La ciudad de Huánuco enfrenta un escenario crítico en materia de seguridad ciudadana. A pesar de un incremento reconocido en los asaltos y la inoperatividad de parte del patrullaje vehicular, el alcalde Juan Jara anunció —durante la última sesión del Consejo Provincial de Seguridad Ciudadana (COPROSEC)— la compra de 12 nuevas cámaras de videovigilancia con recursos propios del municipio.
Según manifestó la autoridad edil, estos equipos llegarían a mediados de noviembre y forman parte del esfuerzo por reforzar la lucha contra la delincuencia. “Estamos adquiriendo 12 cámaras que deben llegar en la quincena de noviembre”, declaró Jara. Sin embargo, el anuncio se dio sin precisar montos de inversión, ubicación de los dispositivos ni detalles técnicos.
De forma paralela, Jara reconoció que las 90 cámaras actualmente operativas “ya han cumplido su vida útil” y resultan ineficaces. La falta de mantenimiento preventivo y la nula actualización del sistema ha dejado virtualmente ciego al monitoreo urbano, generando serios cuestionamientos sobre la continuidad real del control de delitos en zonas estratégicas.

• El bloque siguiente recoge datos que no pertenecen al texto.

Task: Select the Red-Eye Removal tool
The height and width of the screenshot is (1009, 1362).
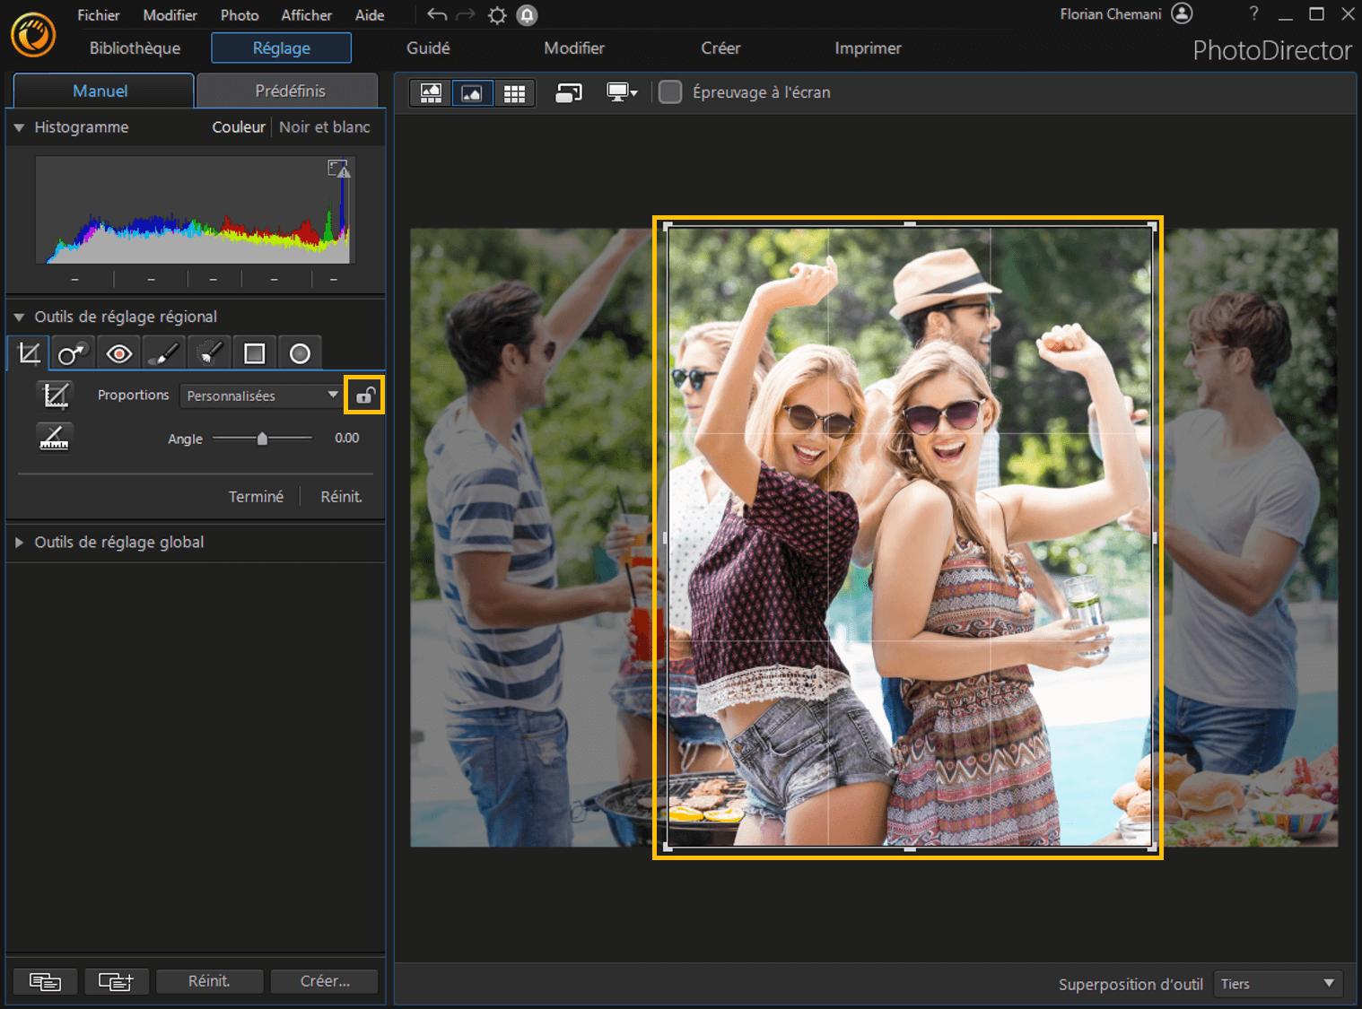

Reconocen colapso del sistema, pero presentan “reingeniería” aún sin fecha
Durante la misma sesión del COPROSEC, el burgomaestre explicó que se viene preparando un proyecto para reemplazar por completo el sistema de videovigilancia a través del mecanismo de obras por impuestos. No obstante, aclaró que dicha iniciativa todavía se encuentra en “fase de estudio” y que los detalles serán revelados “recién en la primera semana de noviembre”.

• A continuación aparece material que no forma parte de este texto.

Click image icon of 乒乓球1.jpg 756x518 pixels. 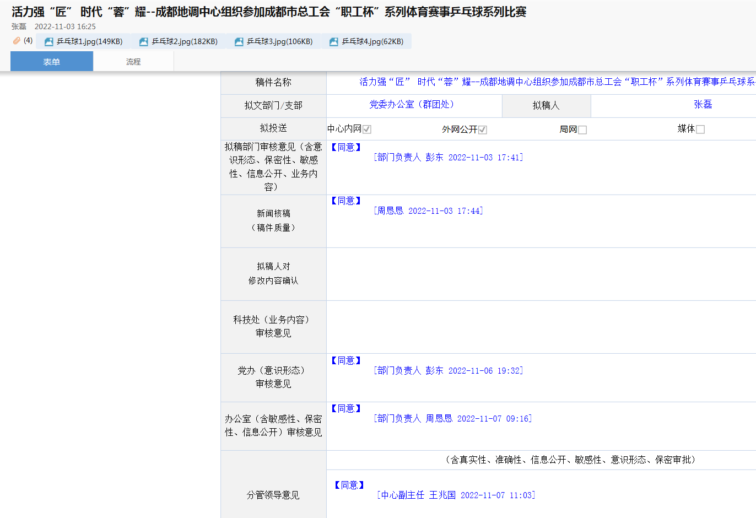pos(49,42)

Mientras tanto, la ciudad opera con un sistema que la propia autoridad ha calificado de obsoleto. En ese contexto, la compra de 12 cámaras ha sido presentada como un “primer paso”, pese a que no se ha explicado cómo se integrarán al sistema existente ni cómo se garantizará su operatividad.
“Todo lo que queremos hacer viene acompañado de presupuesto, y sin recursos no podemos hacer nada”, reiteró el alcalde. Esta afirmación, insistente en su discurso, ha puesto en evidencia los límites operativos del municipio frente a la creciente inseguridad.
Patrulleros paralizados y metas “cumplidas”: contradicciones en la gestión
Uno de los puntos más críticos fue la declaración del propio Jara respecto al estado de los patrulleros entregados por el Gobierno Regional. “No los veo funcionar”, afirmó sin rodeos, en referencia al parque automotor destinado al serenazgo y al patrullaje integrado. Esta situación, según explicó, será discutida en una próxima reunión con el Ministerio del Interior.
El contraste entre las carencias expuestas y el discurso de cumplimiento de objetivos no pasó desapercibido. En su intervención, el alcalde aseguró que “todas las metas programadas en seguridad ciudadana han sido cumplidas”, aunque no presentó indicadores, informes técnicos ni resultados verificables que respalden esta afirmación.
Asimismo, se destacó la necesidad de una coordinación efectiva entre la Policía Nacional, el Ministerio Público, el Poder Judicial y el municipio, pero hasta el cierre de esta edición no se han detallado acciones concretas ni acuerdos institucionales que hayan surgido de la reunión.
COPROSEC rinde cuentas sin indicadores mientras crecen los asaltos en la ciudad
Según señaló el alcalde, la sesión del COPROSEC sirvió para presentar la rendición de cuentas de los trabajos realizados hasta septiembre. También mencionó que se recibieron aportes de las entidades asistentes, aunque no se han publicado las actas ni un resumen oficial con los compromisos adoptados.
De manera paralela, Jara reconoció que Huánuco “ya está tomando otros matices” en materia de seguridad, en referencia a los asaltos y robos reportados. Pese a este diagnóstico, no se precisó cuántos recursos humanos o técnicos adicionales se han destinado para enfrentar esta tendencia, ni si el municipio ha gestionado apoyo externo con éxito.